CAMBRIDGE, MASS — Even when they’re saying their own names?

“What’s your name?” a professor asked a student last week. The student had asked a number of intelligent questions in that oddly sing song voice reminiscent of what used to be called Valley Girls, but that seems to know no geographic boundaries now.

“Lisa?” she said, perhaps indicating that if it wasn’t good enough she could change it.

I hear more it often here, where infinite variety and high standards otherwise abound, than I can recall hearing it anywhere else, although maybe it’s on the rise everywhere.

I don’t know. It seems to go along with the flat hoarse voice, that seems to be the trend now as well, and that seems to say, “don’t mind me — I can hardly speak.”

In my mother’s day, which also was Marilyn Monroe’s and Jacqueline Kennedy’s day (which if you think about it wasn’t their day, their month, or even their decade) this message was delivered in a childish whisper. Listen to it. You could mistake them for children — as people did my mother — over the phone. But at least it was passive-agressive. It said: “come closer if you want to hear me.” Which is why it was mistaken for sexy. In fact it said, if you deny me a voice, you will have to try harder to communicate with me.

Then, evidently, came backlash in a big way. The decade that followed the decades that victimized Jackie and Marilyn and pitted them, seemingly, against each other, took away some of the supposed benefits (they were what? getting to stay home with children all day, clean, or supervise, the cleaning of the house, in sysyphian cycle, again, and again —  again?) they had accrued, and bestowed the rights to at least ask for equal pay (the jury is, literally, still out on that — after seven years of my salary, savings and 401K being robbed by what turned out to be blatant workplace discrimination, I suddenly got a nearly $10,000 a year raise after another female worker threatened suit), participate in sports, have abortions (if you want to face a screaming crowd of lunatics on the way in, and the eternal judgement of everyone), and the right to go to Harvard  . . .
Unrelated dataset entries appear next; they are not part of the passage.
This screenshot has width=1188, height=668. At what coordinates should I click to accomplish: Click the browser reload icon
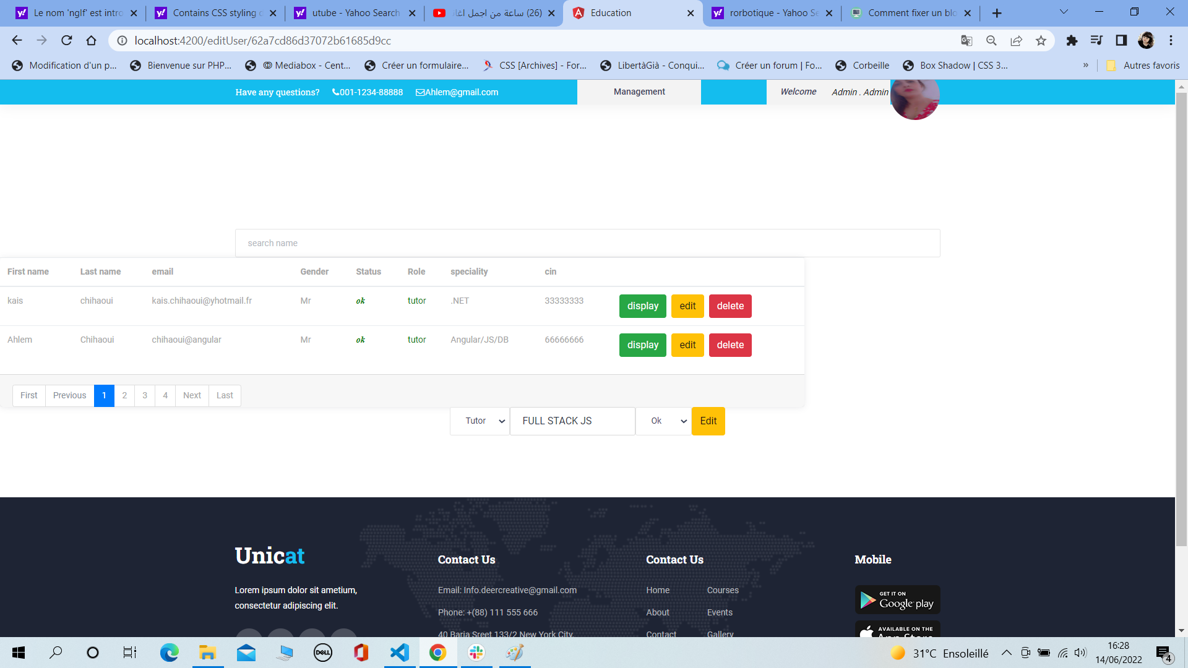(67, 41)
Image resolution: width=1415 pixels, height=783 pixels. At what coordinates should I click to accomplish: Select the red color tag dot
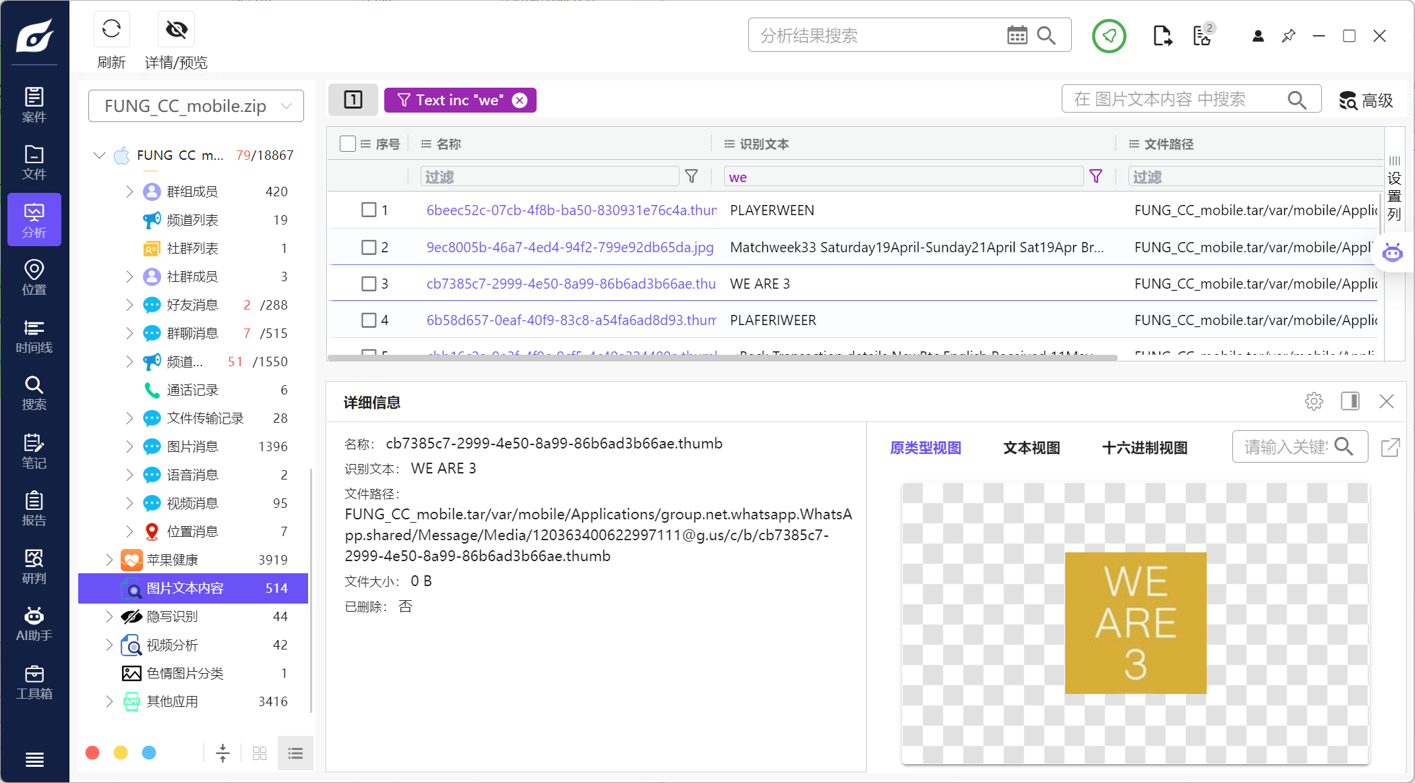tap(93, 753)
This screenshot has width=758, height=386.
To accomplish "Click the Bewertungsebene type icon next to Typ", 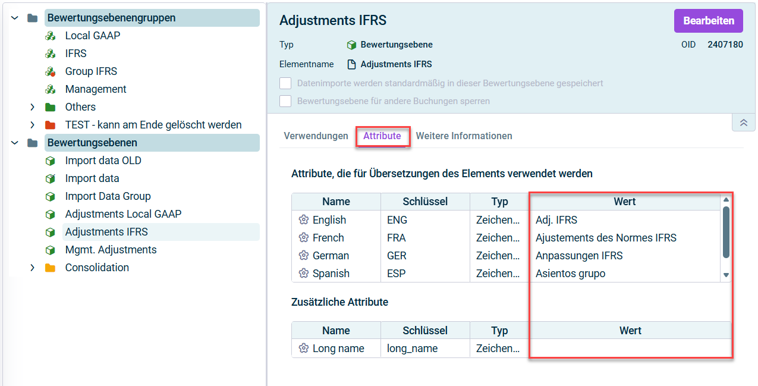I will 351,44.
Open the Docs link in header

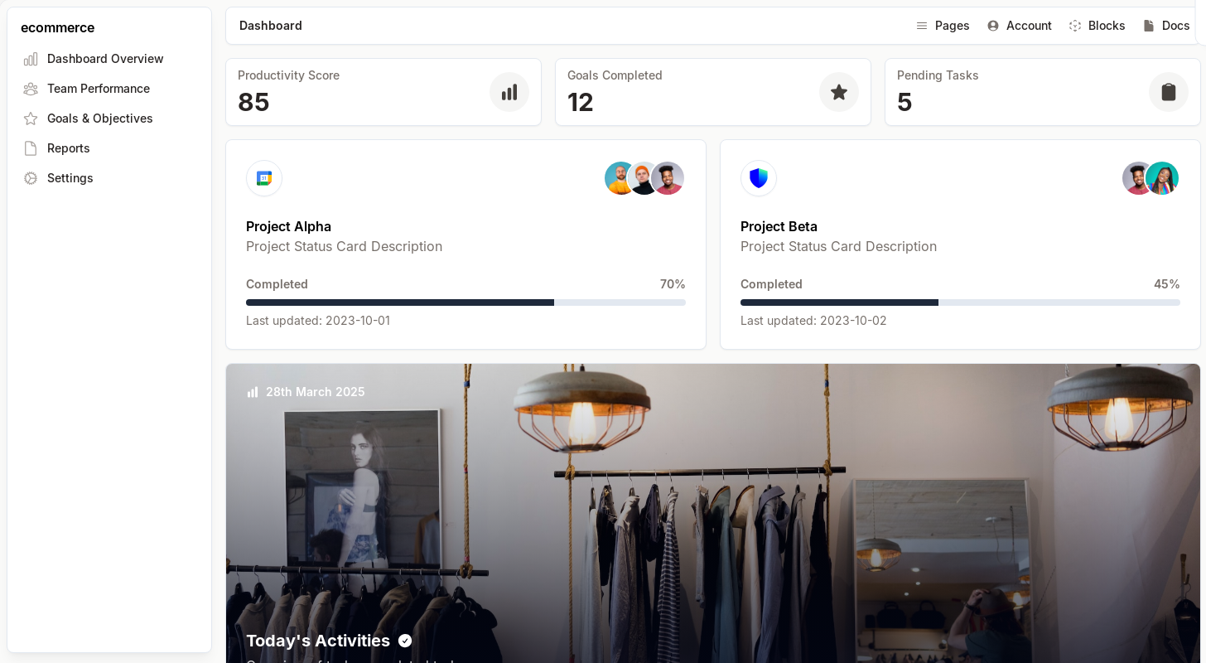click(1166, 26)
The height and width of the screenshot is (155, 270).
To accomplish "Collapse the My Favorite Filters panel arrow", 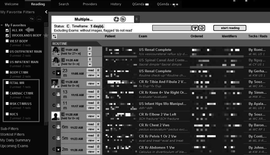I will coord(46,12).
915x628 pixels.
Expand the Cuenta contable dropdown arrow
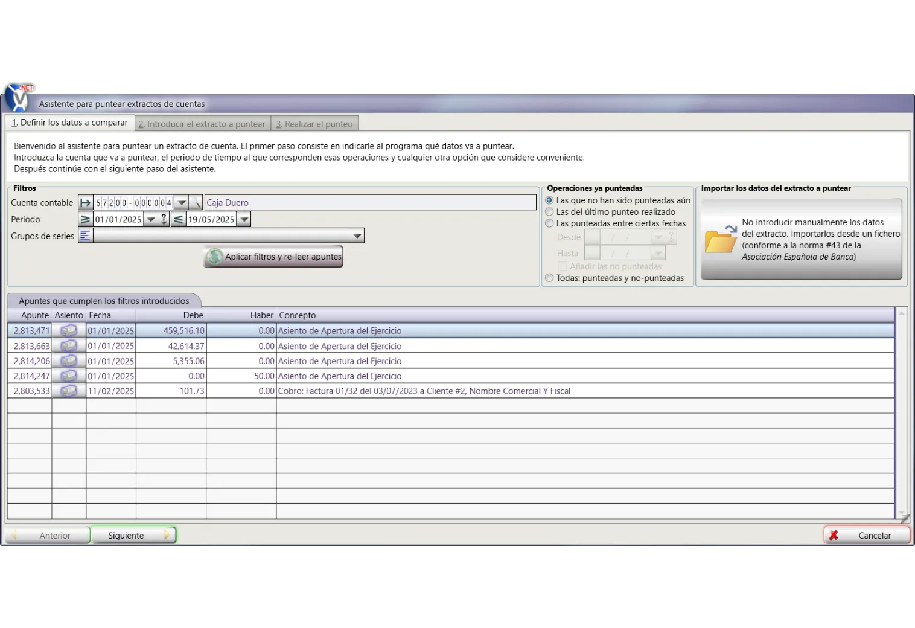pyautogui.click(x=181, y=203)
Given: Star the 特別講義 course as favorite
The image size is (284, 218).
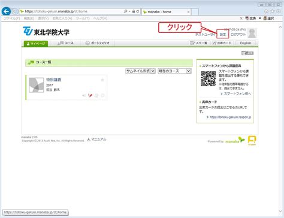Looking at the screenshot, I should 102,80.
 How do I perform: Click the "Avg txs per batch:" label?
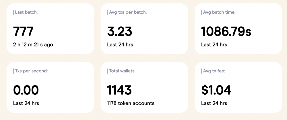coord(128,12)
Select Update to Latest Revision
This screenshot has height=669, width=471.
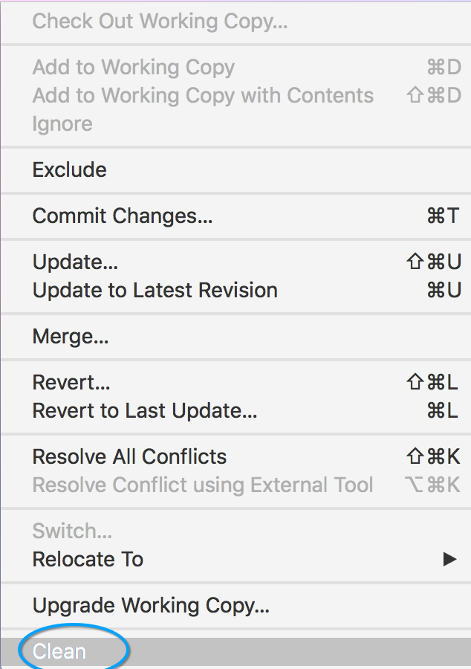tap(155, 291)
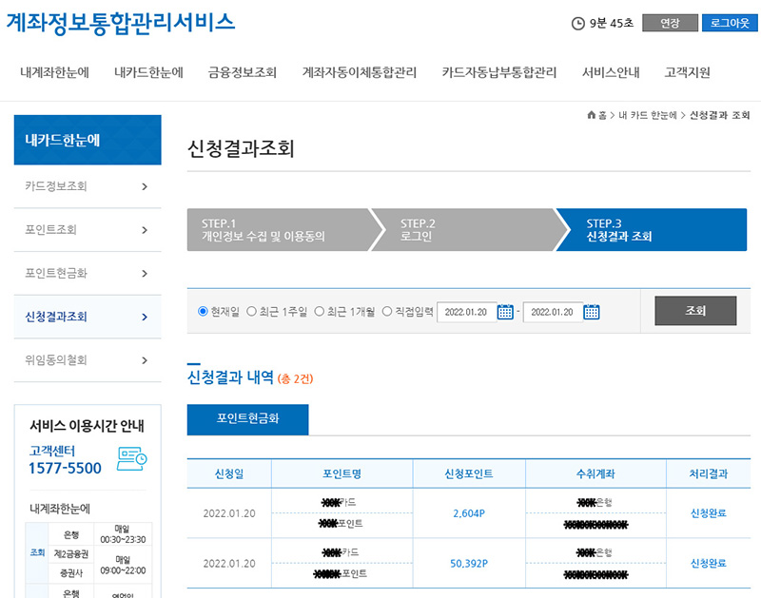Click the customer center card icon
The height and width of the screenshot is (598, 761).
coord(131,459)
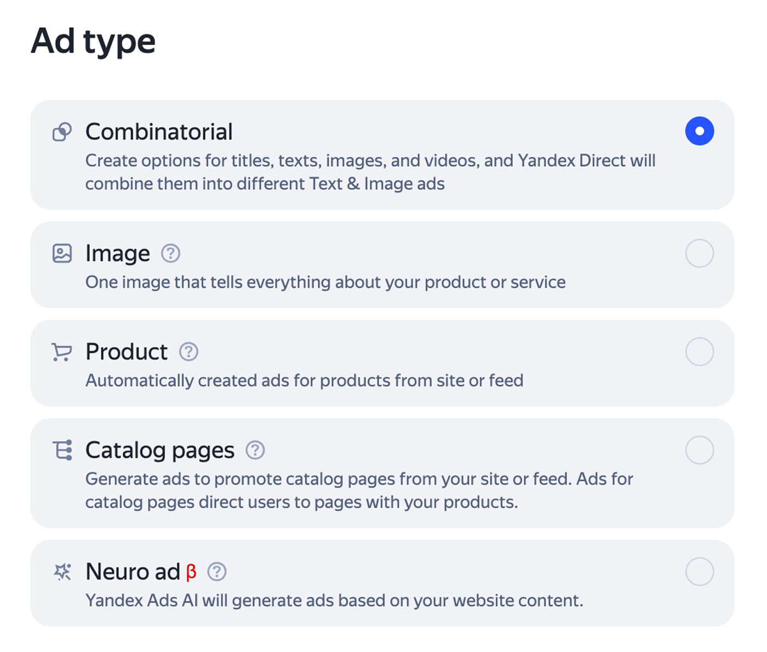Open help tooltip next to Product
The image size is (767, 652).
coord(188,351)
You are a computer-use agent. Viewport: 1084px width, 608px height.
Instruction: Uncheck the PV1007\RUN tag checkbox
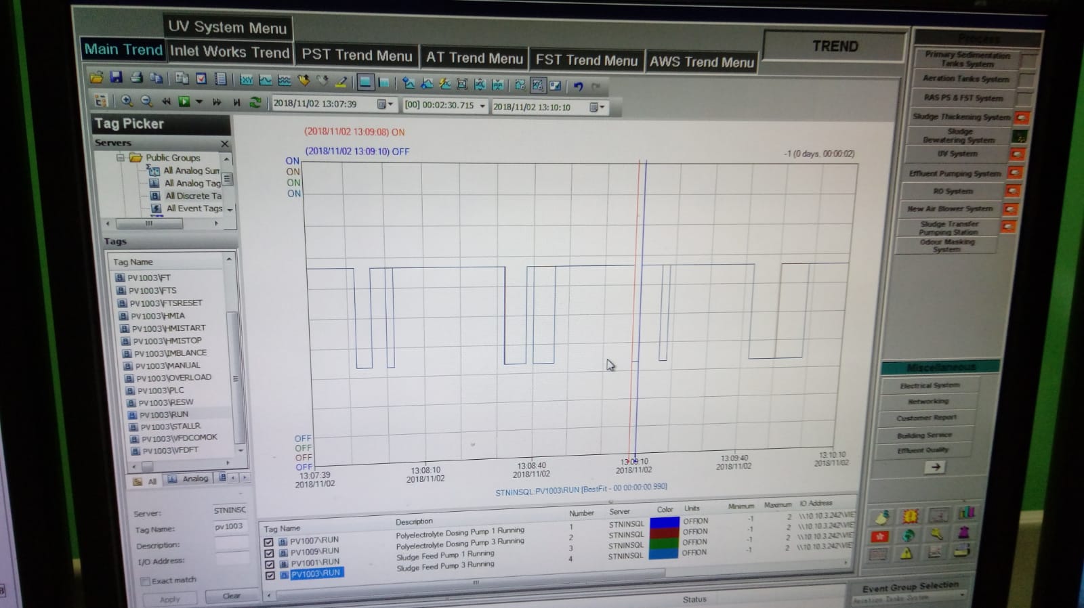[x=269, y=542]
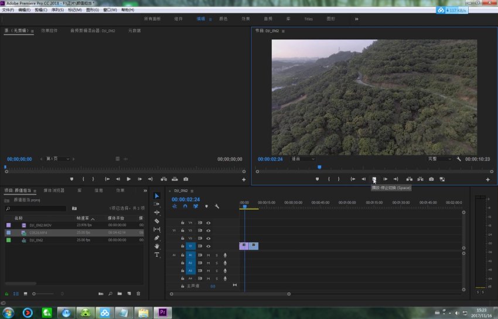Select the Type tool (T)
Image resolution: width=498 pixels, height=319 pixels.
(x=157, y=255)
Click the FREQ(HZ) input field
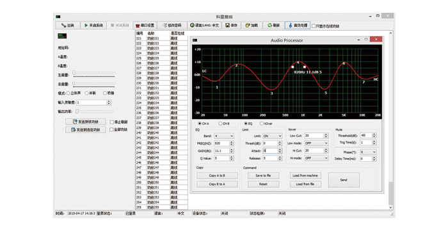Viewport: 448px width, 236px height. [x=221, y=143]
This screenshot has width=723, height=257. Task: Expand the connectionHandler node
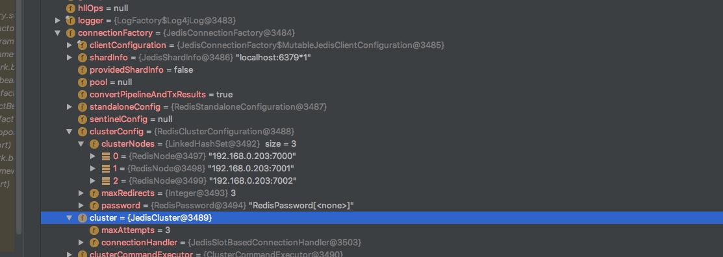pos(81,242)
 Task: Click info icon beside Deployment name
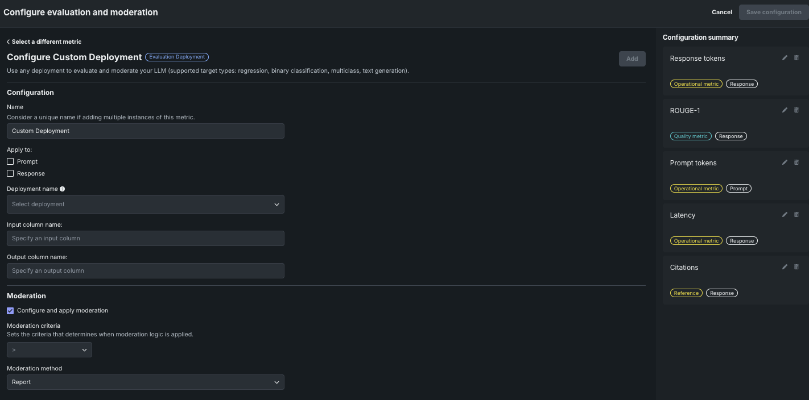[63, 189]
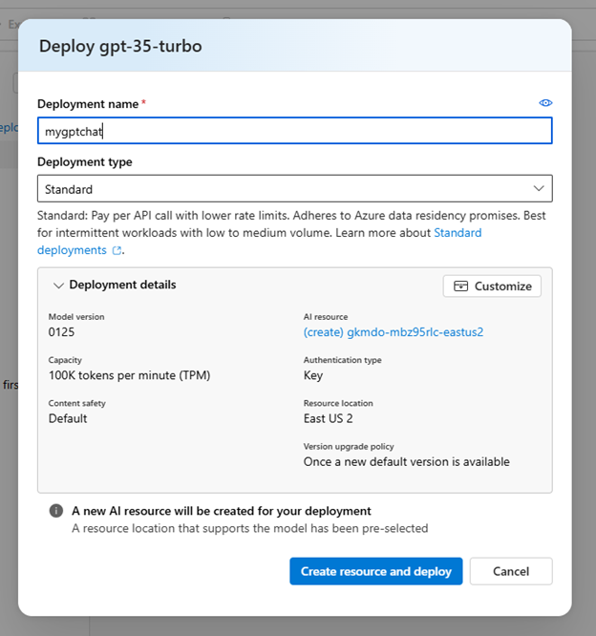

And here we are? Talking like hostages? If you don’t like me I’ll change?

I couldn’t figure it out, so I looked it up. I found scholarly studies in communications journals. They didn’t have the answers but they had part of the question — people who end their sentences with question marks are assumed to have lower status than people who don’t. The habit takes away their credibility and subtracts from their credentials, however hard earned those credentials may be.

So the answer, by now, may be in ourselves, as well as our stars, leaving anyone who does it to ask: why do you end your sentences in question marks?